Awsome suggestion Glu sniffah, :thumbsup: You just gave me an idea. That could deffinetly work.


----------



## GLU Sniffah (Apr 15, 2005)

The Trekmodeler said:


> Awsome suggestion Glu sniffah, :thumbsup: You just gave me an idea. That could deffinetly work.


 
Let me know! Meanwhile I will experiment myself. I'm a cheeeeep sucka and don't like to pay for things I don't need to.

The lenses in those cameras are 2 to 3 mm thick.


----------



## The Trekmodeler (Jul 21, 2005)

Opus Penguin said:


> Bummer ... the link no longer works. Any chance you could provide detailed schematics or something on this? I was extremely impressed with the hull spotlite lighting. I would like to use your technique on my model.

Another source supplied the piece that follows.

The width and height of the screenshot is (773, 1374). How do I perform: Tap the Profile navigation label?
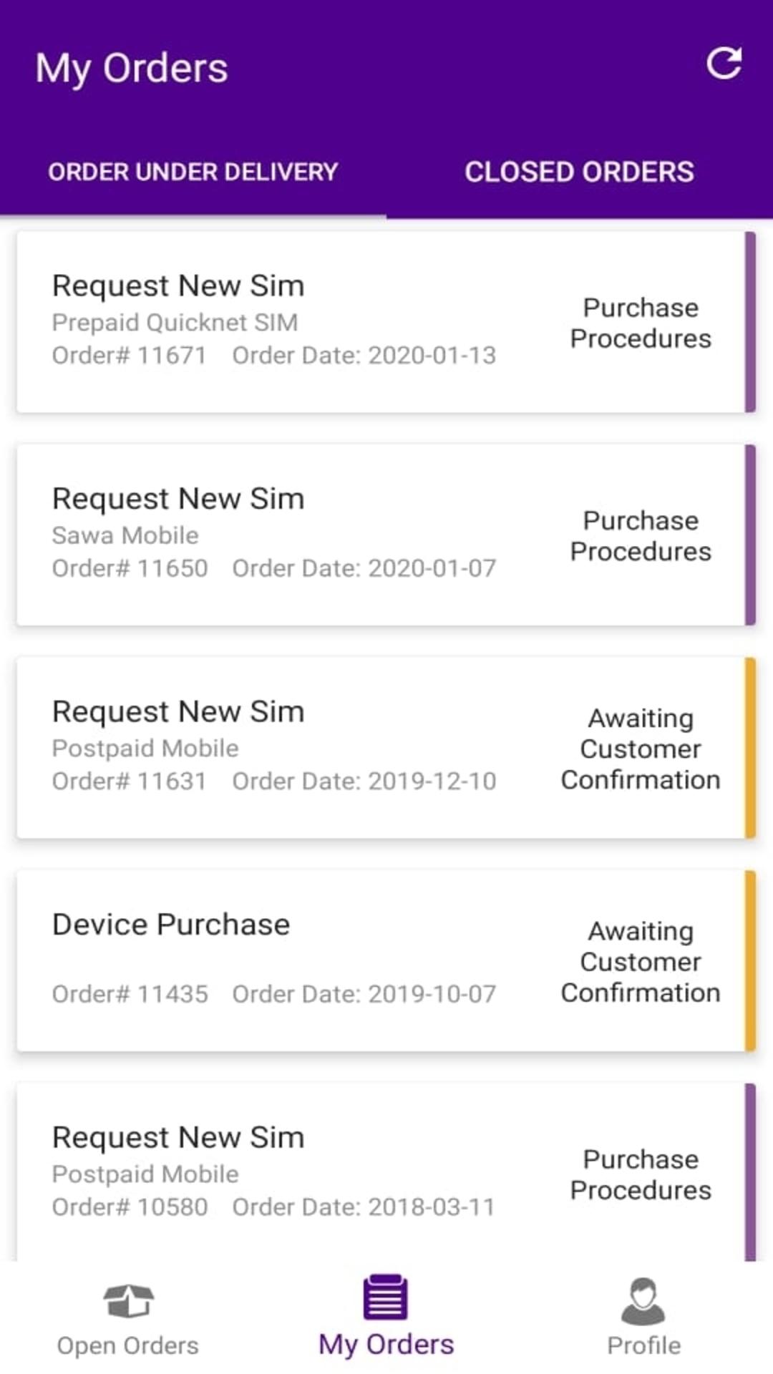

OOPS!!! My bad, sorry about that.


----------



## The Trekmodeler (Jul 21, 2005)

Prowler's link is the correct one.


----------



## GLU Sniffah (Apr 15, 2005)

The second link works.


----------



## The Trekmodeler (Jul 21, 2005)

I have just put up some more update pics.


----------



## GLU Sniffah (Apr 15, 2005)

http://forums.scalehobby.com/viewthread.php?tid=4443

Here's Trekmodeler's link repeated here so people don't have to refer to page 1 of the thread to check it out! 

Nice job! Man you're a busy beaver...it's a wonder you have time to post!


----------



## NCC1701-A (Apr 19, 2005)

The Trekmodeler said:


> Thanks alot Prowler, I dont really know what company produces the lens or too much else about them. When I buy them, they dont even come in a sealed package, they are sold "out of the box". I know that they are really thick small, and they require cutting and reshaping to fit into certain areas or crevises such as the bridge part. I mounted it using a very small amount of all perpose quickset epoxy. For the correct angle. I dont know the exact numbers but I guess the best advice that i have to give is to position it until you get the desired effect. The place I get them at is called Skycraft surplus. I will try to get the number or an email if possible next time i take a trip down there.


I go there all the time for my model needs best place ever to get hard to find stuff, in fact thats where I get all my electronics to do my lighting for this kit and the one I am currently molding.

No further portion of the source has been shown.